A/N: Once again, I have succumbed to the urge to write a fic with extremely niche appeal. Go me. X)
This will be a series of vignettes on the executives of Shinra. How do they think? What makes them tick? Each chapter will be titled with their name, so you can easily find the one(s) who interest you the most.
If you do read these, it would make my day if you decide to leave a comment. Please tell me I'm not the only one in the world who is curious about these characters!
Heidegger
Heidegger always did his best thinking under pressure.
At his desk, Heidegger scowls at the report in front of him. Its very existence offends him. He hasn't read a single word.
A whole heap of reports sits to his left. A second, smaller stack is on his right, signed and ready to be filed. He hasn't read those either. If nobody is running around yelling about it, it has to be too trivial for him to bother reading.
It wasn't like this in the old days. Out on the front lines, where making a decision was to choose between life and death. The slightest hesitation meant sure defeat. Those days, each of those critical moments… Those had been his time to shine.
These days, though? Board meetings and emails are the biggest threats he has to face. The only thing still shining is the row of medals on his wall.
Heidegger signs his name with short, angry slashes and stabs his pen back into its holder. Every minute he spends chained to this desk is another brain cell gone to rot. He can feel them. Hojo would probably laugh at his theories. Or sneer, rather. That is what the man does. Sneer smugly at anyone who dares express an independent thought in his presence.
Well, what does a damned scientist know about the real world? Hojo was born and bred to spend his days indoors, where his soft, pasty self remains safely out of harm's way. He doesn't understand men of the military. He certainly isn't stuck inside Heidegger's head, feeling his own vigor and determination leak away with every pencil-pushing day.
Heidegger huffs and pushes back, scraping his chair along the floor. He takes a moment to loosen his belt a notch, and as the pressure on his gut eases, his grimace melts away. His entire uniform is getting oddly tight again. One of these days he will go have another stern word with the dry-cleaners. Last time they claimed that it was impossible, that their cleaning processes were carefully monitored, that no one else has ever complained. One of them even dared to insinuate that the problem lay elsewhere, while looking pointedly at Heidegger's waist.
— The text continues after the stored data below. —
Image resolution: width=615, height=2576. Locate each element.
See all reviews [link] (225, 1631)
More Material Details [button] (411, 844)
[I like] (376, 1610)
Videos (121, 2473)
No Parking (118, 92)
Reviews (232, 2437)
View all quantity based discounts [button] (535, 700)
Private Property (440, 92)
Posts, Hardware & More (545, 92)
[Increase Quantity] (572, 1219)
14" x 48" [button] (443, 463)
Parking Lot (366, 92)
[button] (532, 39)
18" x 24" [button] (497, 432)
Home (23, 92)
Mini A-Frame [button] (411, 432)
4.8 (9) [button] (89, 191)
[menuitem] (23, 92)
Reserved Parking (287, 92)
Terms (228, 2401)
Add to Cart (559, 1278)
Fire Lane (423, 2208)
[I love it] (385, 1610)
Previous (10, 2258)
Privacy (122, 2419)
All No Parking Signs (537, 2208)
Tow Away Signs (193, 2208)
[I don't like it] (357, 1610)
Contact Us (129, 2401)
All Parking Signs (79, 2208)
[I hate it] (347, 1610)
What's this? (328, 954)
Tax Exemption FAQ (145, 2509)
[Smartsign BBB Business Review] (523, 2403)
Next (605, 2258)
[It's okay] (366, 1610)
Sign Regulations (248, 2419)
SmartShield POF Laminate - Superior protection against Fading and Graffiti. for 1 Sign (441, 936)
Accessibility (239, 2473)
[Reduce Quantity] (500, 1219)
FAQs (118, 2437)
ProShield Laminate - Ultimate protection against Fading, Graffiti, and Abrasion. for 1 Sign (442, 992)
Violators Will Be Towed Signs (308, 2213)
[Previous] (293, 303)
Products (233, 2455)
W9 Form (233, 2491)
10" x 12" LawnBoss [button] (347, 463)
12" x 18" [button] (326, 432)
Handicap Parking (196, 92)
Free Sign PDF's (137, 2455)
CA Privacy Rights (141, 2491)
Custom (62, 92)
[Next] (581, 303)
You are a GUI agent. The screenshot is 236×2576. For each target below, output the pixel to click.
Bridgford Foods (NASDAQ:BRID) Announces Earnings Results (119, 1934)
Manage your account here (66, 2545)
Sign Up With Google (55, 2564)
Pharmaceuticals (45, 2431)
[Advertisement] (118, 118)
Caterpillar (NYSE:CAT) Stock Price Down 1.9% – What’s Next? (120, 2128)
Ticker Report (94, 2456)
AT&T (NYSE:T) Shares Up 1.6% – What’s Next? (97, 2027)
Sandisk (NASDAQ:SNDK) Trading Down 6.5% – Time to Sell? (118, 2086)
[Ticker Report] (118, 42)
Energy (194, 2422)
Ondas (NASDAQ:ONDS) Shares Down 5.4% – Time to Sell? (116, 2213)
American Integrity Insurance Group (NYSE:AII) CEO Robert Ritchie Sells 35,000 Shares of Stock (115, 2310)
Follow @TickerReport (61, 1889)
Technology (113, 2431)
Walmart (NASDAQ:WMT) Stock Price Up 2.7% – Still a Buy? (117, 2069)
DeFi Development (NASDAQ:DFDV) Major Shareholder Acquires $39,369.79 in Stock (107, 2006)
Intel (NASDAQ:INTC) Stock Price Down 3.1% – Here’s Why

What did a bunch of launderers know, anyway? Bunch of liars, the lot of them, just dodging the bill for the new set of uniforms Heidegger had been forced to order to replace what they had suspiciously shrunk.
At the time, Heidegger even sent a memo to internal services about it. Nothing had changed, and now another uniform was bursting at the seams. Showed how much those idiots knew, too.
Heidegger pulls himself to his full height, ramrod straight, shoulders back. He marches over to the window, clasping his hands at the small of his back as he takes in the scenery. Far below, Midgar's streets stretch out like spokes of a wheel to the edge of the plate, where one of the city reactors stands tall and proud. He used to appreciate the view. Now, after staring down on it year after year, it seems so... lethargic. Like a stagnant pool, slowly going to rot.
Well! Nothing in this world lasts forever. Sooner or later trouble will arise again, and then these scientists and launderers and all the other fools will see the world for what it really is, and they all will come running to the only man in Midgar who knows how to keep it together in a crisis.
There will always be turmoil in the world. Always be those who seek to crush and subjugate, and those who are determined to stop them. All Heidegger has to do is wait.
Before long, it will be his time to shine again.